_YOUR INSTRUCTIONS_
Format every line from the one containing "is (996, 1919)." down to the one containing "(1135, 1038)" as a JSON list of strings, with one string per line and blank lines omitted, and include both of those lines.

_RECORD EXCERPTS_
start
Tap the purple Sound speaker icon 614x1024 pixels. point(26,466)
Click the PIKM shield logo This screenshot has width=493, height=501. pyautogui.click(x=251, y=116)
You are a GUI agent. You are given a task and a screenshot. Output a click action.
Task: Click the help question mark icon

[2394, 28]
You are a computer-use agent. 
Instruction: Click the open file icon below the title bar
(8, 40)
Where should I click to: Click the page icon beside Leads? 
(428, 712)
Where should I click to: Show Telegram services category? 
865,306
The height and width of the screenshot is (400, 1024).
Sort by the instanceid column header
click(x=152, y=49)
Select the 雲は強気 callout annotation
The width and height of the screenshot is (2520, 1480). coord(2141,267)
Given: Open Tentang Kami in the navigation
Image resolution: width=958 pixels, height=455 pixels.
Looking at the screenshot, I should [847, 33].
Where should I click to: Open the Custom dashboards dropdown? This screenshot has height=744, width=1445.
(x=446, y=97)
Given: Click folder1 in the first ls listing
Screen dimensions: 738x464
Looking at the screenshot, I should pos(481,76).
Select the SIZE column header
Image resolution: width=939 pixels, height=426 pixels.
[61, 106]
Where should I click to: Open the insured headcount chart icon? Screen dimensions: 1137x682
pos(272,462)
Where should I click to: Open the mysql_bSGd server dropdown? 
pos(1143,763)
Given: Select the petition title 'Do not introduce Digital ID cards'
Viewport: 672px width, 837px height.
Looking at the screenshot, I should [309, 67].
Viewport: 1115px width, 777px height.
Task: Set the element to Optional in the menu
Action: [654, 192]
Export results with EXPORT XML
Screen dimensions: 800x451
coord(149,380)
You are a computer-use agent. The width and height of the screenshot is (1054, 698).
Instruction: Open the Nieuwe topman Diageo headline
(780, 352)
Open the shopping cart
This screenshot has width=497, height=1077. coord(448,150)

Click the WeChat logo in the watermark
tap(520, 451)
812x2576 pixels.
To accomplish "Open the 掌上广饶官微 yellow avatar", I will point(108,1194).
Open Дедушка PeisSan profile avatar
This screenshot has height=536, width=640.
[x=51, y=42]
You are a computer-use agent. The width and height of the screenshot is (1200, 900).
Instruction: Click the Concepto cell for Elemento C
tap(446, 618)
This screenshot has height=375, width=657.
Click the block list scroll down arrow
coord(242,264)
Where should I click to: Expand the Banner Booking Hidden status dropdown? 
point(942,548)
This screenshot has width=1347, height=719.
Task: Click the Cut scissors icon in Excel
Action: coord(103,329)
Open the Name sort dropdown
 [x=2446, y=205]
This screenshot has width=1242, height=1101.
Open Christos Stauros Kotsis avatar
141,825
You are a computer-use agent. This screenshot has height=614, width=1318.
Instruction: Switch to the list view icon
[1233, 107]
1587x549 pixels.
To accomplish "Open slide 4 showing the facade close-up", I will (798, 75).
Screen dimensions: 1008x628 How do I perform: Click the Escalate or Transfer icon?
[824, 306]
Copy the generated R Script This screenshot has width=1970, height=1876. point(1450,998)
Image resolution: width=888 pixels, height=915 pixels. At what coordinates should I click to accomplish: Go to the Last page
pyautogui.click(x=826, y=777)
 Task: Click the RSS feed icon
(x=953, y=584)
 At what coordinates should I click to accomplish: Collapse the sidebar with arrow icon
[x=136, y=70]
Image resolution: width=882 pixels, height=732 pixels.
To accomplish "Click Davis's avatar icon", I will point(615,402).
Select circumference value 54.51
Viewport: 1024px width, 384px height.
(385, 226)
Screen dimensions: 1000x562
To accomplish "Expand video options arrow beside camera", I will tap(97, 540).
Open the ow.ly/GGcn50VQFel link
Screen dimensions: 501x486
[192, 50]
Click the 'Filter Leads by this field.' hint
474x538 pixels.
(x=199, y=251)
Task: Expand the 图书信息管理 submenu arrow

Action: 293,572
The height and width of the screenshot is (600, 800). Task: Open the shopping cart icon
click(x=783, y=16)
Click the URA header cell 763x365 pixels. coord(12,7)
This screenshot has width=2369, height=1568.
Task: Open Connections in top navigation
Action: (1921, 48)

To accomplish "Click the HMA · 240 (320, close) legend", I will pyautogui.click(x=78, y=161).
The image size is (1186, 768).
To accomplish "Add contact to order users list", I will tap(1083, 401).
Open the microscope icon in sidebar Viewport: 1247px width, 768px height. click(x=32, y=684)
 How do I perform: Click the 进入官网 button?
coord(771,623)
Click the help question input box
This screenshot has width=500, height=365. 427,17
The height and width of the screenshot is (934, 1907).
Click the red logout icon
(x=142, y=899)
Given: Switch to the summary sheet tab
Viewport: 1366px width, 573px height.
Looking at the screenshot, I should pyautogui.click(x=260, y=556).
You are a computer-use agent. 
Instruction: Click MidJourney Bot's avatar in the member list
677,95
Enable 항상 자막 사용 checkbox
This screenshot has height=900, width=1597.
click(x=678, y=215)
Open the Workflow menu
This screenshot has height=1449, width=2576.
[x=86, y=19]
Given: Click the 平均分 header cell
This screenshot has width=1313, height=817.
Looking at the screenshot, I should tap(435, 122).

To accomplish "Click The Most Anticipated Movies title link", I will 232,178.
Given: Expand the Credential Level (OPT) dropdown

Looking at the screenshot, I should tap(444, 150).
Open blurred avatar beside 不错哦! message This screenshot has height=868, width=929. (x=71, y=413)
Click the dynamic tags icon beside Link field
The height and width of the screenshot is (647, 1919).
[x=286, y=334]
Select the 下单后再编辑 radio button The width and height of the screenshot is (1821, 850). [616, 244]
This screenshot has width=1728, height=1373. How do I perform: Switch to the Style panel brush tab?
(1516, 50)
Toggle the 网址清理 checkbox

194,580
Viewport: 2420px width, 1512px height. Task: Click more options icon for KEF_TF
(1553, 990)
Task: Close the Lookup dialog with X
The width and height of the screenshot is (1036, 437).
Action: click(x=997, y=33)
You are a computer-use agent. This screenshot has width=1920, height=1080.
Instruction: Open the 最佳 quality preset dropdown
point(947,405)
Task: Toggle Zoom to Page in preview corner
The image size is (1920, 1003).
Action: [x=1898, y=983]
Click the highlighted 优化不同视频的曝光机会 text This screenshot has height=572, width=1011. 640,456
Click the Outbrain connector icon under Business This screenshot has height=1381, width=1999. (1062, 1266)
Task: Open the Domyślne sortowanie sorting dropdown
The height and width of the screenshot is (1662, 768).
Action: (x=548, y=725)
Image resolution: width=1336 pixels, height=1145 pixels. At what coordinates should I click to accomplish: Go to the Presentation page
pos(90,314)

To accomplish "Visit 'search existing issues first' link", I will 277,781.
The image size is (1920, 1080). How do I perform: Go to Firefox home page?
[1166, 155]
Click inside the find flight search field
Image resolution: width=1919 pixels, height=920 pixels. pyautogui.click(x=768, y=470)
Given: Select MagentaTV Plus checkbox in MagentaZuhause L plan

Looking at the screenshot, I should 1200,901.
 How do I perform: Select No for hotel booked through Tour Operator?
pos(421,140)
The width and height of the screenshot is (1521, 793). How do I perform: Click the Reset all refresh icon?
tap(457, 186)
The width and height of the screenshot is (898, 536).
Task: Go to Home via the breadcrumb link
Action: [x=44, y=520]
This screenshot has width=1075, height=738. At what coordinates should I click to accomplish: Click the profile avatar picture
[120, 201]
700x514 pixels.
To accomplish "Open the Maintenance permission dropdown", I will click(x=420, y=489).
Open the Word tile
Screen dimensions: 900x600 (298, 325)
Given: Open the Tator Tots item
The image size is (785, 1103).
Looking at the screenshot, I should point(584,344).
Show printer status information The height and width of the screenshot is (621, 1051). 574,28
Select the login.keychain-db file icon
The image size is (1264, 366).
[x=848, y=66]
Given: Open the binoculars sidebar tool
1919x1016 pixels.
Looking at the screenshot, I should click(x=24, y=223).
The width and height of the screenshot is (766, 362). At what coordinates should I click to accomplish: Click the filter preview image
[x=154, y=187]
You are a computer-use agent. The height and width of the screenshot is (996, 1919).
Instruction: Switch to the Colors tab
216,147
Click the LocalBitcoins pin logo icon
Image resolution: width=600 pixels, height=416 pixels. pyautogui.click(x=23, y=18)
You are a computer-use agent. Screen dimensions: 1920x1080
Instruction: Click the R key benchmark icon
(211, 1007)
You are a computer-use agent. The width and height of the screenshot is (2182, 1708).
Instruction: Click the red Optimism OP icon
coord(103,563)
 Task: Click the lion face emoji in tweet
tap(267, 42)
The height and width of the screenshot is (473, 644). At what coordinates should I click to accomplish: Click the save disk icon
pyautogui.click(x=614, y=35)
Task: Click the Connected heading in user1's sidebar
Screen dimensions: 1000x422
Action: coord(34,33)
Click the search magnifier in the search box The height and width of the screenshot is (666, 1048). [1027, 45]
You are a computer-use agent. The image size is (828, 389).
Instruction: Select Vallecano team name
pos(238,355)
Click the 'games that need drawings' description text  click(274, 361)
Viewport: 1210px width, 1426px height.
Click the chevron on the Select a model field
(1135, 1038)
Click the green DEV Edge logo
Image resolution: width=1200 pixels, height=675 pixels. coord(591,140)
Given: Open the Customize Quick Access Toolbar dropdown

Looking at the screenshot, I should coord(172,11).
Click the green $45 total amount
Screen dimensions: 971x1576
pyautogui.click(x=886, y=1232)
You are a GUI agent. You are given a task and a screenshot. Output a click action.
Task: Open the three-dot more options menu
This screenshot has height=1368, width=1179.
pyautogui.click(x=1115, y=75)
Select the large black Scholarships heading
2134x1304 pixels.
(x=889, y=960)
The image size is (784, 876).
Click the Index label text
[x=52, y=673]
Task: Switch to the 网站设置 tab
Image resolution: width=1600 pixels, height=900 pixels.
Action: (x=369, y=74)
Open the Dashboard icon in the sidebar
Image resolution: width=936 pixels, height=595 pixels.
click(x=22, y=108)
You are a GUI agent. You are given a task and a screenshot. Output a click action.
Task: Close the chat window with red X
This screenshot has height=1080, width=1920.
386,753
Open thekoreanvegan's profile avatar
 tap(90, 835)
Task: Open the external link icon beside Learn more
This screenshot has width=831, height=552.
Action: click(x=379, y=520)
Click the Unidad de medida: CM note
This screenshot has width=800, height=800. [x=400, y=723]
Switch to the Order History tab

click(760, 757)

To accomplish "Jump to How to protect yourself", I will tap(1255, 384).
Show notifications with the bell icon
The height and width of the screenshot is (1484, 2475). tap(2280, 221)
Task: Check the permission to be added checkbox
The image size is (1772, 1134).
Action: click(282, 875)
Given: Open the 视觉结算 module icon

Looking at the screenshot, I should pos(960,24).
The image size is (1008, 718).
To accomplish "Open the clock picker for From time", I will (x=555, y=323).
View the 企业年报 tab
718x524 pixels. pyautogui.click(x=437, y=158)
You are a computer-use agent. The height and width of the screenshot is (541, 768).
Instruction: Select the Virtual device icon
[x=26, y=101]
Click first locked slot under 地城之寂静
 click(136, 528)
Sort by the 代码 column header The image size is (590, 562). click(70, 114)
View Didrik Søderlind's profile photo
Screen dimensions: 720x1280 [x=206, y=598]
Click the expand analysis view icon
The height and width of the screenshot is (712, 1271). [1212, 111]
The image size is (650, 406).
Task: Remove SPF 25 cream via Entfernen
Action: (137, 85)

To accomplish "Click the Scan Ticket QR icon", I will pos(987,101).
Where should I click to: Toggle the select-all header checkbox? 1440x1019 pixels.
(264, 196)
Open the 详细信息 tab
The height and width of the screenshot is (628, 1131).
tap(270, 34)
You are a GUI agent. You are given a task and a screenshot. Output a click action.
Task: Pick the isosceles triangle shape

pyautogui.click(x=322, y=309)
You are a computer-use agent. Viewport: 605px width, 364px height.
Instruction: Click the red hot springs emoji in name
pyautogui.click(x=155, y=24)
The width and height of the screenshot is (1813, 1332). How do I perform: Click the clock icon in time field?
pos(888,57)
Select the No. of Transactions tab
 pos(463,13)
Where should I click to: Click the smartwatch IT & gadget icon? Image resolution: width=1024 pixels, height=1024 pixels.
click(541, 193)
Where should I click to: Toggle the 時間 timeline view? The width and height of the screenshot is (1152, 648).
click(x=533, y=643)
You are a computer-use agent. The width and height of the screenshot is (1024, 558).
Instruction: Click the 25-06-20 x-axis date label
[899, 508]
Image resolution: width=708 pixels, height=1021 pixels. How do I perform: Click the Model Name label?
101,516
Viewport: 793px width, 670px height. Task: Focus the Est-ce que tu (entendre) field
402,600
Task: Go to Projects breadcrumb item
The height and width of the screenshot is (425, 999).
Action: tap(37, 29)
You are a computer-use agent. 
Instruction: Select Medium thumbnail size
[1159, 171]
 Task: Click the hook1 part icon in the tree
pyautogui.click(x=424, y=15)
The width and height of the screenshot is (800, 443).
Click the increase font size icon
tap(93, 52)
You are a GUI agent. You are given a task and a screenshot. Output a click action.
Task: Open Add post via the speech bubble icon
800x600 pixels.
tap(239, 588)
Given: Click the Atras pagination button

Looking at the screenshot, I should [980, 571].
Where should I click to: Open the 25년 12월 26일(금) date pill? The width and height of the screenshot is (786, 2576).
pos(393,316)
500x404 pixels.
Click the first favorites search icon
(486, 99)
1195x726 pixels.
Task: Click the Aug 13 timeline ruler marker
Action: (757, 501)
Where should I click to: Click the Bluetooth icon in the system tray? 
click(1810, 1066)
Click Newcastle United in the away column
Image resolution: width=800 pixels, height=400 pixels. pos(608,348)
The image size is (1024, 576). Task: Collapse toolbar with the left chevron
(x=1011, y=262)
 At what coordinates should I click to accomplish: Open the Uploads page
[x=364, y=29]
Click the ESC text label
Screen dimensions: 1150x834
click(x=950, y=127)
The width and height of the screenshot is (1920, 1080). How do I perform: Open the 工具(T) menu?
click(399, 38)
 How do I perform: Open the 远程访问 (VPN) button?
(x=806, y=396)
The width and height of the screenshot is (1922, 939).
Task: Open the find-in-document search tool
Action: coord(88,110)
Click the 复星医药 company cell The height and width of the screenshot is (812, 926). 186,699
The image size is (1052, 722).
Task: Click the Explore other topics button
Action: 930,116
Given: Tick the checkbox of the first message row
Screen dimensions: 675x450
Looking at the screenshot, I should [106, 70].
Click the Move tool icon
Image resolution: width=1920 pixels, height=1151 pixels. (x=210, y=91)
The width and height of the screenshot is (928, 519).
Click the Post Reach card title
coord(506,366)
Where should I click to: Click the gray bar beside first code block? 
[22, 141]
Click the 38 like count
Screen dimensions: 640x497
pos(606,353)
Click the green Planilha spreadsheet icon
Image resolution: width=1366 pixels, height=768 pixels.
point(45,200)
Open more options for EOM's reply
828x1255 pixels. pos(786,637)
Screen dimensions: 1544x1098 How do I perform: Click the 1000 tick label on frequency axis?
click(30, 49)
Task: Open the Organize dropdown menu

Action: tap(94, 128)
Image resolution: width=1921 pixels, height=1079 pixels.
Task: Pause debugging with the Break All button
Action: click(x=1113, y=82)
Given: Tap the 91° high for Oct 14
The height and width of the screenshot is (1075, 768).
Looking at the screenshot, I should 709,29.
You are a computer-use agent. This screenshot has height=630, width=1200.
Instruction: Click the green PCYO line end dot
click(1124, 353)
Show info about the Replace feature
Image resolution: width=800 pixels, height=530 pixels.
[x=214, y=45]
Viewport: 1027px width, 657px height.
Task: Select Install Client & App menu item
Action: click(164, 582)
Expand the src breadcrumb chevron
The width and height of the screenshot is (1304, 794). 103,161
end
_FINISHED EXERCISE_
[
  "You are a computer-use agent. The height and width of the screenshot is (996, 1919).",
  "Instruction: Switch to the Colors tab",
  "216,147",
  "Click the LocalBitcoins pin logo icon",
  "Image resolution: width=600 pixels, height=416 pixels. pyautogui.click(x=23, y=18)",
  "You are a computer-use agent. Screen dimensions: 1920x1080",
  "Instruction: Click the R key benchmark icon",
  "(211, 1007)",
  "You are a computer-use agent. The width and height of the screenshot is (2182, 1708).",
  "Instruction: Click the red Optimism OP icon",
  "coord(103,563)",
  " Task: Click the lion face emoji in tweet",
  "tap(267, 42)",
  "The height and width of the screenshot is (473, 644). At what coordinates should I click to accomplish: Click the save disk icon",
  "pyautogui.click(x=614, y=35)",
  "Task: Click the Connected heading in user1's sidebar",
  "Screen dimensions: 1000x422",
  "Action: coord(34,33)",
  "Click the search magnifier in the search box The height and width of the screenshot is (666, 1048). [1027, 45]",
  "You are a computer-use agent. The image size is (828, 389).",
  "Instruction: Select Vallecano team name",
  "pos(238,355)",
  "Click the 'games that need drawings' description text  click(274, 361)",
  "Viewport: 1210px width, 1426px height.",
  "Click the chevron on the Select a model field",
  "(1135, 1038)"
]